Paraíba — The Brazilian State That Renamed Tourmaline
Paraíba — The Brazilian State That Renamed Tourmaline
Type locality for cuprian elbaite, the species that revolutionised the tourmaline market
Paraíba is a state in north-eastern Brazil and the type locality for the gem material now universally known as Paraíba tourmaline — the copper-bearing elbaite tourmaline whose vivid neon-blue and green colours, first discovered in 1989 at the Mina da Batalha near São José da Batalha, transformed the international tourmaline market within a few years of its appearance. The original Brazilian deposit produced limited quantities of material that, in fine quality, commanded — and continues to command — the highest per-carat prices ever achieved by tourmaline. The state's name is now synonymous with cuprian elbaite worldwide, even when the material in question is geographically Mozambican or Nigerian.
The Batalha discovery
The Batalha mine, in the Borborema region of Paraíba, was developed by the prospector Heitor Dimas Barbosa from 1981 onwards, on the hypothesis that the local pegmatites might contain unusual gem material. Production of the distinctive copper-bearing tourmaline emerged in 1989, and the material reached the international market through Tucson and Bangkok in the early 1990s. The colours — electric neon blue, vivid blue-green, and bright greenish blue — were unlike anything previously known in tourmaline, and the trade response was immediate and dramatic.
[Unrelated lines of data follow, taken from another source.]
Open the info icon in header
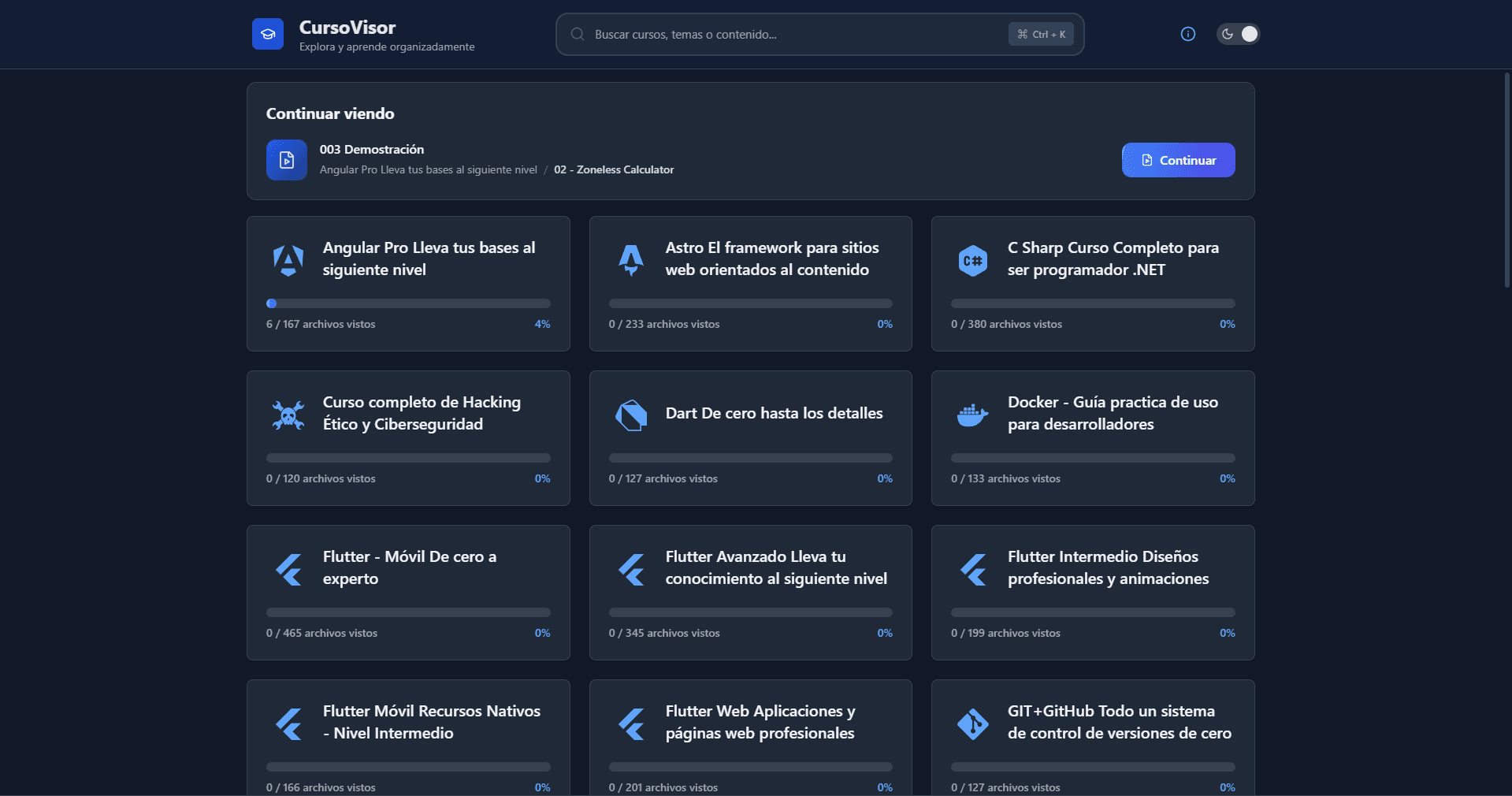pyautogui.click(x=1187, y=34)
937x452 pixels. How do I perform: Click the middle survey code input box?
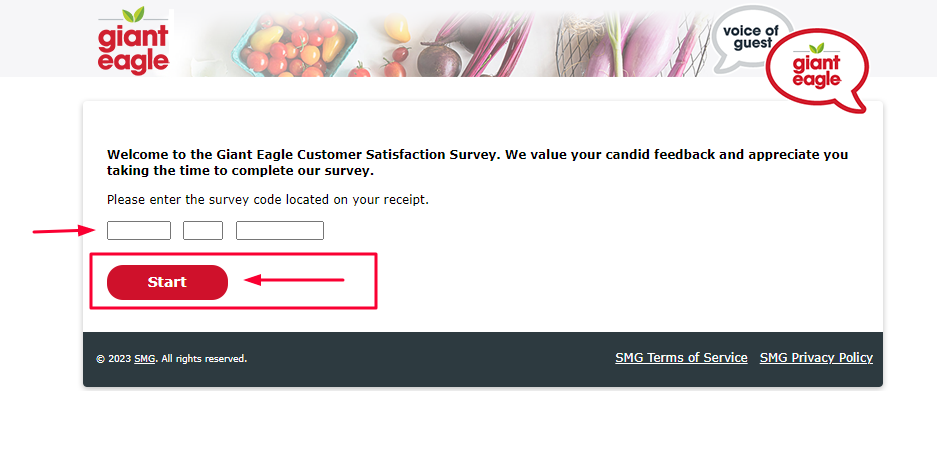click(x=203, y=230)
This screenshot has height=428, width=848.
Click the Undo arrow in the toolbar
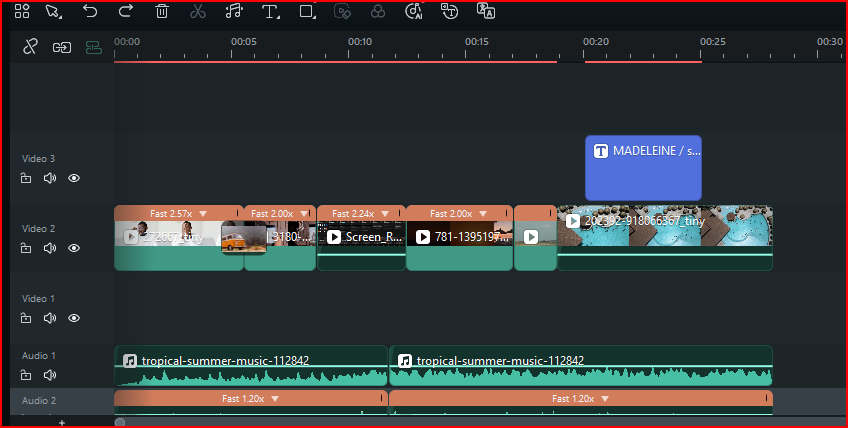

The Batalha mine itself was geologically constrained: the productive pocket zones were small, the workings difficult, and the supply could not match demand at any price. Production from Batalha was largely exhausted by the early 2000s, with smaller adjacent workings continuing to yield occasional material since.
Other Paraíba pegmatites
Beyond Batalha, the Paraíba pegmatite belt has yielded cuprian tourmaline from several other localities in much smaller quantities, including the Quintos and Glorious deposits. Total Brazilian production of fine cuprian tourmaline across all localities is estimated at well under one tonne of rough — a vanishingly small quantity by comparison with most coloured-stone categories.
Continuing significance
Paraíba's place in the gem record now rests not on continuing production but on the type-locality designation. The discovery of similar copper-bearing tourmaline in Mozambique in 2001 and in Nigeria in 2003 expanded supply globally, but the trade convention is to apply the name Paraíba to all cuprian elbaite regardless of geographic origin, with laboratory reports specifying actual locality where supportable. Brazilian Paraíba commands a substantial premium over chemically identical Mozambican or Nigerian material at equivalent quality and size, often 50 to 100 per cent more per carat at the top end.
In the trade
For Skyjems buyers, the practical consequence is that Paraíba on a stone description means cuprian tourmaline; the geographic origin must be confirmed by laboratory report (Gübelin, SSEF, GIA, or GRS) to determine whether the material is Brazilian, Mozambican, or Nigerian. The premium for Brazilian provenance is real but contingent on documentation. Buyers without origin documentation should price the stone as Mozambican or Nigerian until proven otherwise.